Introduction
After a heart attack, patients are prescribed drugs to 'thin' the blood and to prevent further heart attacks. The benefits and hazards of such treatments are likely to differ from patient to patient and it is currently difficult to identify which individuals are at risk of either. This project aims to utilise advanced computational techniques to develop, train, and test a risk predictor that provides accurate estimates for individual patients.
One of six British Heart Foundation funded projects.
Explaining the science
In patients with myocardial infarction (heart attack), treatment with anti-platelet or anti-coagulant therapies may either prevent future cardiac events or precipitate bleeding, with the balance between benefit and harm varying widely between individuals and populations.
Current risk prediction models are very inaccurate and based on selected clinical trial populations that have substantial differences in their risk-benefit profile from real-world populations. This project aims to harness routine data from electronic health records using machine learning techniques.
The methodology involves addressing competing risks and the interaction between co-morbidities (other diseases or conditions a person might have) and outcomes, using longitudinal data to track risk over time, and using neural networks to bypass incomplete data sets.
Project aims
To use advanced computational techniques to develop, train, and test a risk predictor tool that provides accurate estimates for individual patients following a heart attack. The predictor will be trained with routinely collected electronic health records from patients with heart attacks, from a cohort of 54,000 patients from 10 hospitals in Scotland.

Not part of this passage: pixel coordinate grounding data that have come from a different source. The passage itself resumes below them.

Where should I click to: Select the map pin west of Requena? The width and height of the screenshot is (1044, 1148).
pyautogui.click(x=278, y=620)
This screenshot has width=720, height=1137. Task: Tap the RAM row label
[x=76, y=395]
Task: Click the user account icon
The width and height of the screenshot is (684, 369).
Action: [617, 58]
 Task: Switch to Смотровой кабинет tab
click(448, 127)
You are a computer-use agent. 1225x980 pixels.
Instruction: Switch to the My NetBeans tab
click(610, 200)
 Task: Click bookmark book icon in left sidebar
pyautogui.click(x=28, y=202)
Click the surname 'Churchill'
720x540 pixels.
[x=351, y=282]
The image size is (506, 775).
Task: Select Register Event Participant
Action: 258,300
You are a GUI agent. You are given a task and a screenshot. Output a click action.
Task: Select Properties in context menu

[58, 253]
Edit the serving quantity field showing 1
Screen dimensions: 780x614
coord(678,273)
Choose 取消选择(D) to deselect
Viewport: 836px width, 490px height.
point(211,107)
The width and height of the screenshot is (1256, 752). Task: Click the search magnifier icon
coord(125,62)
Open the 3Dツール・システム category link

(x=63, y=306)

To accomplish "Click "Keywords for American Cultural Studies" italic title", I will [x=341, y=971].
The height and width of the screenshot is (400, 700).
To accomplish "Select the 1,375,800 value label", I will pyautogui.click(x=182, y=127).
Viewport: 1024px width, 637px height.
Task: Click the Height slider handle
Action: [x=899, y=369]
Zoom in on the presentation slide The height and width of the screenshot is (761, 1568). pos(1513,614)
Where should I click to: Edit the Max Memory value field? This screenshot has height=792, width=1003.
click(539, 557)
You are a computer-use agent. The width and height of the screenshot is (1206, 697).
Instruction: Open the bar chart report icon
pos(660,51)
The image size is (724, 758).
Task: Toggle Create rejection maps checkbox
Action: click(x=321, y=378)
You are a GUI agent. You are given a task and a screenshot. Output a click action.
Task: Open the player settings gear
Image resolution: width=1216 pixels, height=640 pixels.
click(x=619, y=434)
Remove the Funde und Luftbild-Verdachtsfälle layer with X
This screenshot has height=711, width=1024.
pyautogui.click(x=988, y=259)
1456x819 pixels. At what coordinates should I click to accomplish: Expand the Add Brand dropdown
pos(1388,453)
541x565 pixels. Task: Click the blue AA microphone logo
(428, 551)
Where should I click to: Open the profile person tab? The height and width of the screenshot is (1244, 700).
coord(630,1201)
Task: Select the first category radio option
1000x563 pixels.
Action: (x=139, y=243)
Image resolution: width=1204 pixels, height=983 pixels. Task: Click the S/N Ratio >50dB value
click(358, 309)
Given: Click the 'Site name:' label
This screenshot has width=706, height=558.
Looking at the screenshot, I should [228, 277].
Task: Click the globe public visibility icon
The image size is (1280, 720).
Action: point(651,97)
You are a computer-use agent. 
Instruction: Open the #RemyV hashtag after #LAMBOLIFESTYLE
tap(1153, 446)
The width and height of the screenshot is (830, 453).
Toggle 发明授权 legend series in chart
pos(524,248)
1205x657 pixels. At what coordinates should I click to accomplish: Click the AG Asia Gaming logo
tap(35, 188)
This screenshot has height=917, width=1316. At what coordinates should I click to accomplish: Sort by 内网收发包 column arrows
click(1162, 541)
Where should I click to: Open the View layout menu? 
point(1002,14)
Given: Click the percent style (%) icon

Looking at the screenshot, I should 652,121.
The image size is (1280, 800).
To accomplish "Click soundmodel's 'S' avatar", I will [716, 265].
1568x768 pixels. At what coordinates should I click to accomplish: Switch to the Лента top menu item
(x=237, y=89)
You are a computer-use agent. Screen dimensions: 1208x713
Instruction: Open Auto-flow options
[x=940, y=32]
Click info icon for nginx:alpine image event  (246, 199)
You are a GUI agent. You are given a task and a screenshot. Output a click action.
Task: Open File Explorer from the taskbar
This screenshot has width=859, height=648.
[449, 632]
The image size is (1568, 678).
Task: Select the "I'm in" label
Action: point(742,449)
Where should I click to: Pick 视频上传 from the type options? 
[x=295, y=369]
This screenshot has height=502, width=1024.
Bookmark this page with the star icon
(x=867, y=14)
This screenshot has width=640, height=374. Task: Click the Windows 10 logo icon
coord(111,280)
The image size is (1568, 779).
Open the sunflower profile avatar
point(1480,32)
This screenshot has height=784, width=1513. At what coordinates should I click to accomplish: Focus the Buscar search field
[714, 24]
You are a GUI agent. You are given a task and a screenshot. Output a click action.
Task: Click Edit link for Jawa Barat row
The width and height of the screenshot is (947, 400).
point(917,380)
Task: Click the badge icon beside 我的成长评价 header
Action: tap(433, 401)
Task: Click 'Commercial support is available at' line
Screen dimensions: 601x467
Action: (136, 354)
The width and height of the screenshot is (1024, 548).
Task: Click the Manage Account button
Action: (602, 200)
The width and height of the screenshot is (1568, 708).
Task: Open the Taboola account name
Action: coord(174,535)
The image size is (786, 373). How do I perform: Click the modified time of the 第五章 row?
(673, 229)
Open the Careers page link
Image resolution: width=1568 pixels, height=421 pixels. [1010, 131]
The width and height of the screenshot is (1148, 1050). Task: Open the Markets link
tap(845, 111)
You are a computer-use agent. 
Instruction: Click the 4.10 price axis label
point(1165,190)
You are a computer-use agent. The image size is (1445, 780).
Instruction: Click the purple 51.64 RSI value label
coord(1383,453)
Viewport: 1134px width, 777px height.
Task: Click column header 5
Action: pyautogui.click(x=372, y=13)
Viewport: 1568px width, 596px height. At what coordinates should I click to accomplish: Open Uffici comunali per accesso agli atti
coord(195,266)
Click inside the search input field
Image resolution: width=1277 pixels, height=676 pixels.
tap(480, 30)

The predictor tool will be able to estimate the risk of major adverse cardiac events and bleeding for an individual patient. Such a tool could support doctors when prescribing drugs to ‘thin’ the blood following a heart attack; to identify patients where a short course of treatment is required to avoid unwanted severe side-effects, or those for whom prolonged treatment is truly in their best interests.
Applications
The findings of the study will influence practice across the United Kingdom, Europe and worldwide given the current uncertainty and lack of clinical evidence. For patients, this may provide us with the tools we need to guide the use of therapies following acute myocardial infarction; identifying patients where shorter durations of therapy or less potent anti-platelet drugs are required to avoid unwanted severe side-effects, or those where we can reassure them that prolonged therapy is truly in their best interests.